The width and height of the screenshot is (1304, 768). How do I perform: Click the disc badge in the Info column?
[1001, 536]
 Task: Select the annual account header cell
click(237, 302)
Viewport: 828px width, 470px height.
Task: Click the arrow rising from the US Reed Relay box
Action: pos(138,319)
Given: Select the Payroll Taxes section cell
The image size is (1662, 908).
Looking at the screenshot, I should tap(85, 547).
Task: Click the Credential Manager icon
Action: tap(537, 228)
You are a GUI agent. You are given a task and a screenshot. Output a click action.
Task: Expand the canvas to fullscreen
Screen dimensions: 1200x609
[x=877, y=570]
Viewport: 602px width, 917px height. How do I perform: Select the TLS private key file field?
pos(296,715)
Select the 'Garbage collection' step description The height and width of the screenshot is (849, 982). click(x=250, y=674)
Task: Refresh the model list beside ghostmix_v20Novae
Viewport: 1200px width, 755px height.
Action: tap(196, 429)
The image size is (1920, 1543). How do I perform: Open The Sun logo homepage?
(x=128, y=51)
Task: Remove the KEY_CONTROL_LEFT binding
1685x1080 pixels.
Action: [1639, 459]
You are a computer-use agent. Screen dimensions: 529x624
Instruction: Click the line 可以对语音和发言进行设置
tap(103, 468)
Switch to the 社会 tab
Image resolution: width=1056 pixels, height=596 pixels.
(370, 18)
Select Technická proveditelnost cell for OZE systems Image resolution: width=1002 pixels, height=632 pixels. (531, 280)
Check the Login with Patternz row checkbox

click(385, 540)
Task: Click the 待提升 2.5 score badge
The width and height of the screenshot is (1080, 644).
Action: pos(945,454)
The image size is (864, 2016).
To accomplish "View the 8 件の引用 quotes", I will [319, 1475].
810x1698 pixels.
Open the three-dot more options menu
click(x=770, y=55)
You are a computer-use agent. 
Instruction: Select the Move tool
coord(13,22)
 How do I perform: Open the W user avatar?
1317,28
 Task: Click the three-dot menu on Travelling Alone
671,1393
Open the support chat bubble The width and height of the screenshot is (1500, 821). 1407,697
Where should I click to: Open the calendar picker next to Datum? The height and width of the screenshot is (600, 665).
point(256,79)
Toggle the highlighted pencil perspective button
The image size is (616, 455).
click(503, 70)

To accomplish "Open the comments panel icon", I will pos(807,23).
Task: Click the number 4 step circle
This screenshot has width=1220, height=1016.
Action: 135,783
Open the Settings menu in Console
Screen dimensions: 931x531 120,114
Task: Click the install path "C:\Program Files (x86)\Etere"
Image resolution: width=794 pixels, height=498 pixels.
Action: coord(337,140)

· · · · ·

What the exercise asks
Word for word, repeat every entry listed above.

Response for this exercise
The width and height of the screenshot is (1304, 768). How do I perform: Click the disc badge in the Info column?
[1001, 536]
 Task: Select the annual account header cell
click(237, 302)
Viewport: 828px width, 470px height.
Task: Click the arrow rising from the US Reed Relay box
Action: pos(138,319)
Given: Select the Payroll Taxes section cell
The image size is (1662, 908).
Looking at the screenshot, I should tap(85, 547).
Task: Click the Credential Manager icon
Action: tap(537, 228)
You are a GUI agent. You are given a task and a screenshot. Output a click action.
Task: Expand the canvas to fullscreen
Screen dimensions: 1200x609
[x=877, y=570]
Viewport: 602px width, 917px height. How do I perform: Select the TLS private key file field?
pos(296,715)
Select the 'Garbage collection' step description The height and width of the screenshot is (849, 982). click(x=250, y=674)
Task: Refresh the model list beside ghostmix_v20Novae
Viewport: 1200px width, 755px height.
Action: tap(196, 429)
The image size is (1920, 1543). How do I perform: Open The Sun logo homepage?
(x=128, y=51)
Task: Remove the KEY_CONTROL_LEFT binding
1685x1080 pixels.
Action: [1639, 459]
You are a computer-use agent. Screen dimensions: 529x624
Instruction: Click the line 可以对语音和发言进行设置
tap(103, 468)
Switch to the 社会 tab
Image resolution: width=1056 pixels, height=596 pixels.
(370, 18)
Select Technická proveditelnost cell for OZE systems Image resolution: width=1002 pixels, height=632 pixels. (531, 280)
Check the Login with Patternz row checkbox

click(385, 540)
Task: Click the 待提升 2.5 score badge
The width and height of the screenshot is (1080, 644).
Action: pos(945,454)
The image size is (864, 2016).
To accomplish "View the 8 件の引用 quotes", I will [319, 1475].
810x1698 pixels.
Open the three-dot more options menu
click(x=770, y=55)
You are a computer-use agent. 
Instruction: Select the Move tool
coord(13,22)
 How do I perform: Open the W user avatar?
1317,28
 Task: Click the three-dot menu on Travelling Alone
671,1393
Open the support chat bubble The width and height of the screenshot is (1500, 821). 1407,697
Where should I click to: Open the calendar picker next to Datum? The height and width of the screenshot is (600, 665).
point(256,79)
Toggle the highlighted pencil perspective button
The image size is (616, 455).
click(503, 70)

To accomplish "Open the comments panel icon", I will pos(807,23).
Task: Click the number 4 step circle
This screenshot has width=1220, height=1016.
Action: 135,783
Open the Settings menu in Console
Screen dimensions: 931x531 120,114
Task: Click the install path "C:\Program Files (x86)\Etere"
Image resolution: width=794 pixels, height=498 pixels.
Action: coord(337,140)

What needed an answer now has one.